**Page:**
[START]

Catherine Crawford, of Massapequa Park, far right, is

Catherine Crawford, of Massapequa Park, far right, is a volunteer with Food Not Bombs. Here, she helps with food distribution at the food share in Hempstead on March 31, 2013. Credit: Newsday / Audrey C. Tiernan

There was a marked chill in the air on a recent Thursday evening at the traffic triangle on Horseblock Road and Granny Road in Farmingville. But two words describe the people in line and the items they were in line for: plentiful and bright.

Dozens of Long Islanders in need waited to share in a bounty saved and delivered just for them:

Fresh vegetables, including red and green peppers, potatoes, onions, prepackaged lettuce mix, eggplants and zucchini.

Dairy products, including organic milk and eggs.

Gallon-size bags bursting with artisan and organic sliced breads and ciabatta rolls, cookies and muffins.

Boxes and boxes of apples and bananas.

All of it good, consumable food. Over 10,000 pounds of it. All of it intended for the Dumpster.

But it was rescued from that fate by Long Island Food Not Bombs, a vegetarian food share program that feeds the needy. Unlike Island Harvest and Long Island Cares, the organization doesn't bank food; instead, its network of several thousand monthly volunteers collects it from specialty stores such as Whole Foods and Trader Joe's -- much of it organic food that is near its expiration date and legally required to be tossed out -- and delivers it on designated days to the group's share sites in Farmingville, Hempstead, Huntington Station and Wyandanch (there is a fifth food share site in Bedford-Stuyvesant, Brooklyn, and a Coram site that focuses on homeless outreach).

There, volunteers set up the food on long tables and share it, along with fresh flowers, used clothing, books, seeds, toys and school supplies, with anyone who wants it. No money is ever exchanged. Social service agencies are not involved. No one on the food line is asked for documentation, their name or income.

In fact, "no questions asked" seems to be the mantra of Long Island Food Not Bombs.

That may explain why three Ecuadoran women waiting in line in Farmingville glanced hesitatingly at each other when a stranger asked how long they had been coming here, on Thursday evenings at 7, for their weekly food.

"Tres años," one of them finally responded softly, in Spanish. For three years, she's been coming to this location once a week, she said, because her paycheck isn't enough to feed her family.

[END]

**Directive A:**
Summarize the Food Not Bombs article in two sentences.
**Directive B:**
List every non-food item that the Food Not Bombs article says volunteers share along with the food.

A block of data:
[START]

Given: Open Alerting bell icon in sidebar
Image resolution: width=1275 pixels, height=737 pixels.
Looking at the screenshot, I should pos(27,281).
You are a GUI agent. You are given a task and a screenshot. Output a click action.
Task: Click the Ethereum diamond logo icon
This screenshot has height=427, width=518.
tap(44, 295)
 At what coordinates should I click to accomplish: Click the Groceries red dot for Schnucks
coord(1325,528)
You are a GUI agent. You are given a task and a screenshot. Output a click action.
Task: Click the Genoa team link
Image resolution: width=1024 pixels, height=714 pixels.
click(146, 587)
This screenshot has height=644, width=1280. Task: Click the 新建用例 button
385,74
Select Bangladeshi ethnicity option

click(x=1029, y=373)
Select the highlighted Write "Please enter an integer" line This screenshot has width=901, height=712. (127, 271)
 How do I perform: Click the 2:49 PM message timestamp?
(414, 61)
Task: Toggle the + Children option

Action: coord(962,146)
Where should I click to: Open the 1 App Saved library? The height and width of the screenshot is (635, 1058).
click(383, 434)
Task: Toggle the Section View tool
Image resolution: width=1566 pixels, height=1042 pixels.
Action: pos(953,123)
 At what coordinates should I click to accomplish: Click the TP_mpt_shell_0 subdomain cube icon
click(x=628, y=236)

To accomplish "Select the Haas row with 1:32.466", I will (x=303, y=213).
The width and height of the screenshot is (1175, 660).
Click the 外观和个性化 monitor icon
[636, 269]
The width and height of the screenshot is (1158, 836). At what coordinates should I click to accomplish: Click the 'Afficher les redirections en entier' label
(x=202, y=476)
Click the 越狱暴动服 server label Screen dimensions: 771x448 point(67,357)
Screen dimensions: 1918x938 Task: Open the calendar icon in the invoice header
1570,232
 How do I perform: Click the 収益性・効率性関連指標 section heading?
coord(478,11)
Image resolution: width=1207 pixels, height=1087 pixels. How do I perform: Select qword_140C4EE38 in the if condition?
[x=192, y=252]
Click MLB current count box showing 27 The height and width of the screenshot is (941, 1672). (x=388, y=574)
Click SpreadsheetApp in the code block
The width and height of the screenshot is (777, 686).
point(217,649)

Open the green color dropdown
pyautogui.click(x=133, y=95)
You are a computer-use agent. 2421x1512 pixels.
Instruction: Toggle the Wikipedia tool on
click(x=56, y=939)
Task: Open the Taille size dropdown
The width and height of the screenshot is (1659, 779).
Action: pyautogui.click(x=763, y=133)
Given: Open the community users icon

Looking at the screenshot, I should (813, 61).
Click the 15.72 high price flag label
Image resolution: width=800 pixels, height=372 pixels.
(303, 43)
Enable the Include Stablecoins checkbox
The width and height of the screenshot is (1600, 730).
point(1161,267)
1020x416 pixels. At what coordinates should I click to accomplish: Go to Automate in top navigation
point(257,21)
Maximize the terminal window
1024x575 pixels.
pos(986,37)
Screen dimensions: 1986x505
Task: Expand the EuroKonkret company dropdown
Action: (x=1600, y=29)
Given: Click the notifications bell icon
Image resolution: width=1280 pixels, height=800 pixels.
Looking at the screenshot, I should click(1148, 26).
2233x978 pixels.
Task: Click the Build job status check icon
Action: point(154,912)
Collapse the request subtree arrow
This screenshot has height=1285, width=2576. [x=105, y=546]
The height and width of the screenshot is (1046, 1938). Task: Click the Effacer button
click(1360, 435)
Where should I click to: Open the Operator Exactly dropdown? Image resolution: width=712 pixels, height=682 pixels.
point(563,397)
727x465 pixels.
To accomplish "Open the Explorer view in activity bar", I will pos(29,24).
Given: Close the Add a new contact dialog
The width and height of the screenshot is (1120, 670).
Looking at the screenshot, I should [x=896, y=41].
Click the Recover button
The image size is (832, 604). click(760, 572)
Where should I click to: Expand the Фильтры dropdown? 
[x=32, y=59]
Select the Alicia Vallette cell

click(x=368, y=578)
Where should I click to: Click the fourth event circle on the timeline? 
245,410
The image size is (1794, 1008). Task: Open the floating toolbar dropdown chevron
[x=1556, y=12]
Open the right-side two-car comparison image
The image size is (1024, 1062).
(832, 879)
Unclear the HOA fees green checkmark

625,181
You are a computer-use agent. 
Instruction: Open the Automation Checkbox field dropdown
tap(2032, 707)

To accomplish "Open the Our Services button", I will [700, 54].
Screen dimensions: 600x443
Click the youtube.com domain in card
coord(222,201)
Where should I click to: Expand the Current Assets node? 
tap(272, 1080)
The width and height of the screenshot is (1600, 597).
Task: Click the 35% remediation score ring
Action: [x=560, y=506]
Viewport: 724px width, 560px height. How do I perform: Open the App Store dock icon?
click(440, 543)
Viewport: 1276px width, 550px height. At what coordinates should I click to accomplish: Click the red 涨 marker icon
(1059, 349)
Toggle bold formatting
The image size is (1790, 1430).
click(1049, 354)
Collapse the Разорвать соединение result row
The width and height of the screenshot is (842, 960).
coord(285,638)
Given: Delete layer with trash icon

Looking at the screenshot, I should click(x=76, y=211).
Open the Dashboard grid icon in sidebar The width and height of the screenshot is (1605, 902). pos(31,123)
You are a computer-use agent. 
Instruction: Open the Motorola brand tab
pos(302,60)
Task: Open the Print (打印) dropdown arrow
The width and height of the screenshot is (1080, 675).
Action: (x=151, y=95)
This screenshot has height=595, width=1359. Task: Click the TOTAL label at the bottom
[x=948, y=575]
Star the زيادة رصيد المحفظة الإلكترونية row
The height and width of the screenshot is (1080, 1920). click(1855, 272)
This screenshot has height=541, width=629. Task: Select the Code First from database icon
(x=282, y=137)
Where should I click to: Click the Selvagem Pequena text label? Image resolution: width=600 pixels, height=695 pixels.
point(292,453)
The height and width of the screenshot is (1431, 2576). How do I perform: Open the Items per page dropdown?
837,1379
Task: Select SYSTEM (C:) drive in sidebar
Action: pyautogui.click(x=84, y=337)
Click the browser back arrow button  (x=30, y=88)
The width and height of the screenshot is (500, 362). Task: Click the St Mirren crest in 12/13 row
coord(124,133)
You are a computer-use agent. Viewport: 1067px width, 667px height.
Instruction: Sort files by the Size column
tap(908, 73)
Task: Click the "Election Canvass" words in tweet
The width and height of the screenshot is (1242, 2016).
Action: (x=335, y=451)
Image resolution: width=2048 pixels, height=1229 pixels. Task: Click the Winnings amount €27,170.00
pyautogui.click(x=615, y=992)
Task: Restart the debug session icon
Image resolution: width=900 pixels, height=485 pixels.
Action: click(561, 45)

[END]

**Reply A:**
Long Island Food Not Bombs, a vegetarian food share program that feeds the needy, relies on volunteers who collect food that would otherwise be thrown out from specialty stores such as Whole Foods and Trader Joe's and deliver it to share sites in Farmingville, Hempstead, Huntington Station and Wyandanch. At these sites the food is shared with anyone who wants it, with no money exchanged and no one asked for documentation, a name or income.

**Reply B:**
- Fresh flowers
- Used clothing
- Books
- Seeds
- Toys
- School supplies